Sytuacja w Spółdzielni Mieszkaniowej "Hutnik" jest coraz trudniejsza i to nie tylko z powodu problemów związanych egzekucjami komorniczymi dla syndyka upadłej huty, ale również ze względu na długi wobec miejskich spółek dostarczających ciepło i wodę. Stąd coraz liczniejsze zarzuty i pytania do zarządu Spółdzielni między innymi o to, dlaczego znowu powraca kwestia restrukturyzacji długów oraz czy w tej sytuacji nie dojdzie np. do odcięcia mieszkańcom "Hutnika" dostarczanych mediów.
Zarzutów stawianych między innymi przez radną miejską zasiadającą jednocześnie w Radzie Nadzorczej "Hutnika" było więcej. W efekcie czego Joanna Pikus zrezygnowała z dalszej pracy w Radzie Nadzorczej, wyjaśniając, że dalej nie jest w stanie współpracować z zarządem z tym radą spółdzielni.

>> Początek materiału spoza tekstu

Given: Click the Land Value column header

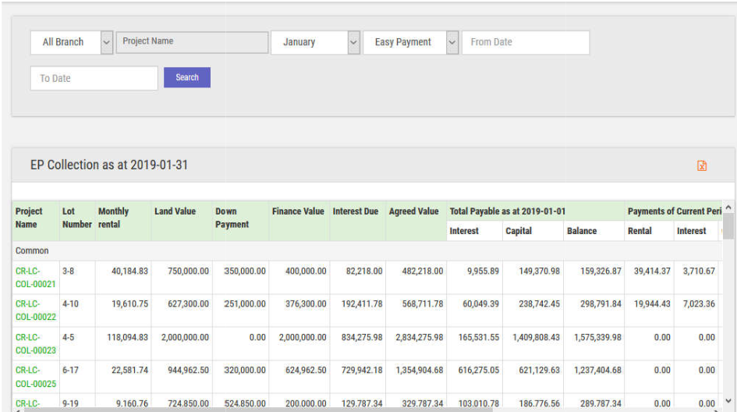Looking at the screenshot, I should pyautogui.click(x=175, y=211).
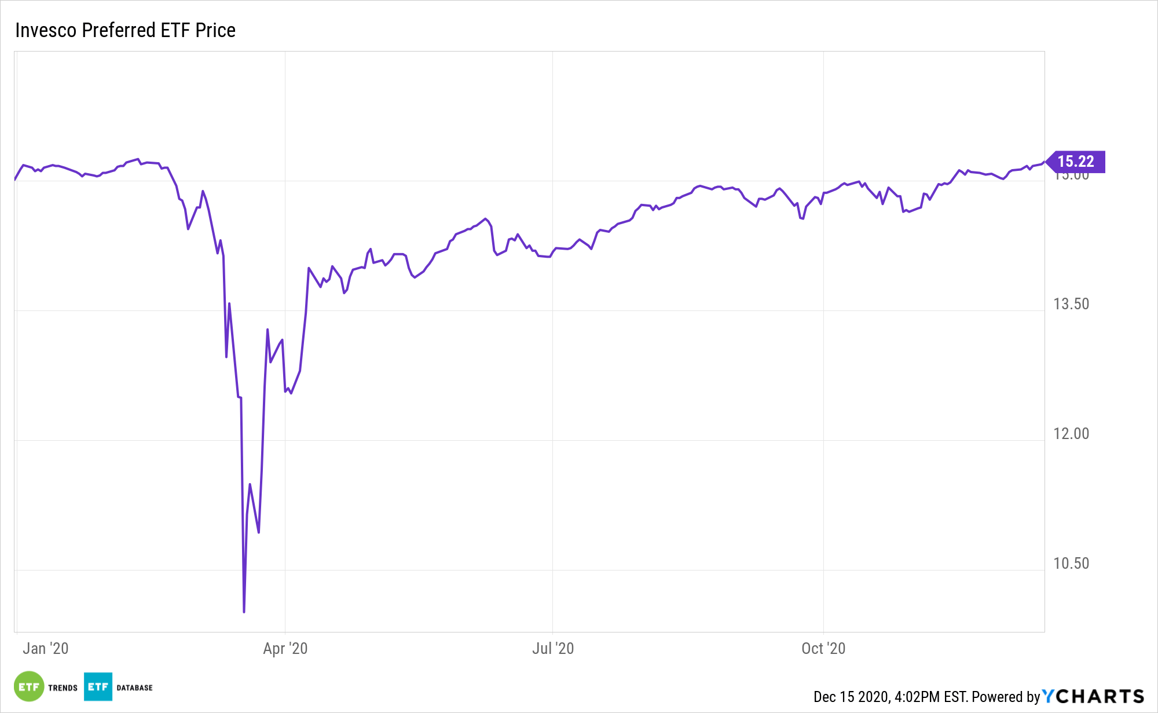This screenshot has height=713, width=1158.
Task: Click the green ETF Trends circle logo
Action: 29,687
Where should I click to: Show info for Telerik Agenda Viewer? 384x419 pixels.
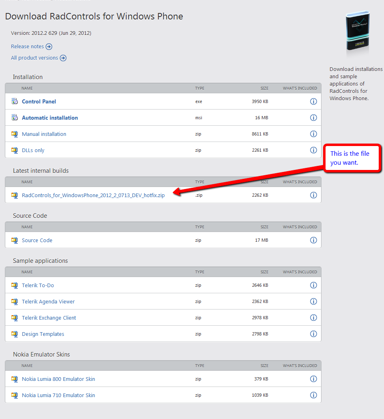pos(313,301)
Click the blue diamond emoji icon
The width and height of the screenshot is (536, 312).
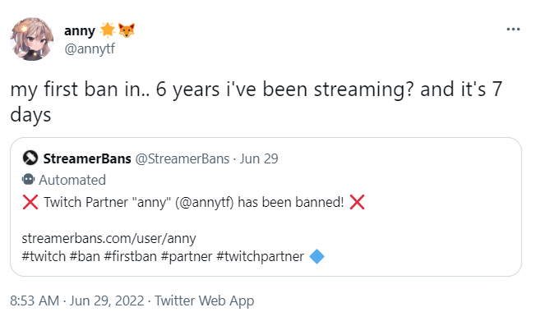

Do krytyki działań zarządu przyłączyła się też kolejna radna miejsca, Urszula Uba, która zauważyła problem narastającego zadłużenia spółdzielni wobec MWiK i MEC. Według informacji przekazanych przez główną księgową "Hutnika" ten dług wobec obydwu spółek sięga prawie 6 mln zł.